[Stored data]
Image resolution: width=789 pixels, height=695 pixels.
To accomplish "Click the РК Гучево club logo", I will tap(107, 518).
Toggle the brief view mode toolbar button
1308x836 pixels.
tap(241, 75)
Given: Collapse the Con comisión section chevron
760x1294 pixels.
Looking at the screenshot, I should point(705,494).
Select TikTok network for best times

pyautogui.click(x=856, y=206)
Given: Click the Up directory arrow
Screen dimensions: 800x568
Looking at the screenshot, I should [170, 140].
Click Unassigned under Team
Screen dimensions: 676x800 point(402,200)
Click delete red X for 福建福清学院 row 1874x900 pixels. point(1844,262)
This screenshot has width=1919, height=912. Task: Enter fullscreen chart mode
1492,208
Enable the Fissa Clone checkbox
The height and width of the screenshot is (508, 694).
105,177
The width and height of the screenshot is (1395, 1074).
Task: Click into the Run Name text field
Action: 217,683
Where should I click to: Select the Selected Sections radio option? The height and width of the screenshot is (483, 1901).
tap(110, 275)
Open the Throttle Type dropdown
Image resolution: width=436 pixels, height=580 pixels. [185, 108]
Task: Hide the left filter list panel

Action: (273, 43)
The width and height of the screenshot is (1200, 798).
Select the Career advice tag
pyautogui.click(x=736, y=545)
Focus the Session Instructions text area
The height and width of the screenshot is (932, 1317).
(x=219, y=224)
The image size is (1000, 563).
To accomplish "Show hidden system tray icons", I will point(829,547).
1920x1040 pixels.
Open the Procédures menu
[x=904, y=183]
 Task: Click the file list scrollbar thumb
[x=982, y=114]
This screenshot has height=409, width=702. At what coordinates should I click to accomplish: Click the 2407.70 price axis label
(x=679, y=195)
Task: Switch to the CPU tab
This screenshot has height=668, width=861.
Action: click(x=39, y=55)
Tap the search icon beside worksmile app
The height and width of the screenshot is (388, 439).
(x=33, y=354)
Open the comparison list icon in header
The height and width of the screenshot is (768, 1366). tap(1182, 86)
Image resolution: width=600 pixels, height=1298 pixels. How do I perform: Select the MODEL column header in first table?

→ Requirement
Retype the first line of the entries and every line after it, please, through the line that contains "Given: Click the Up directory arrow". Add nothing.

→ Task output
Image resolution: width=789 pixels, height=695 pixels.
To accomplish "Click the РК Гучево club logo", I will tap(107, 518).
Toggle the brief view mode toolbar button
1308x836 pixels.
tap(241, 75)
Given: Collapse the Con comisión section chevron
760x1294 pixels.
Looking at the screenshot, I should point(705,494).
Select TikTok network for best times

pyautogui.click(x=856, y=206)
Given: Click the Up directory arrow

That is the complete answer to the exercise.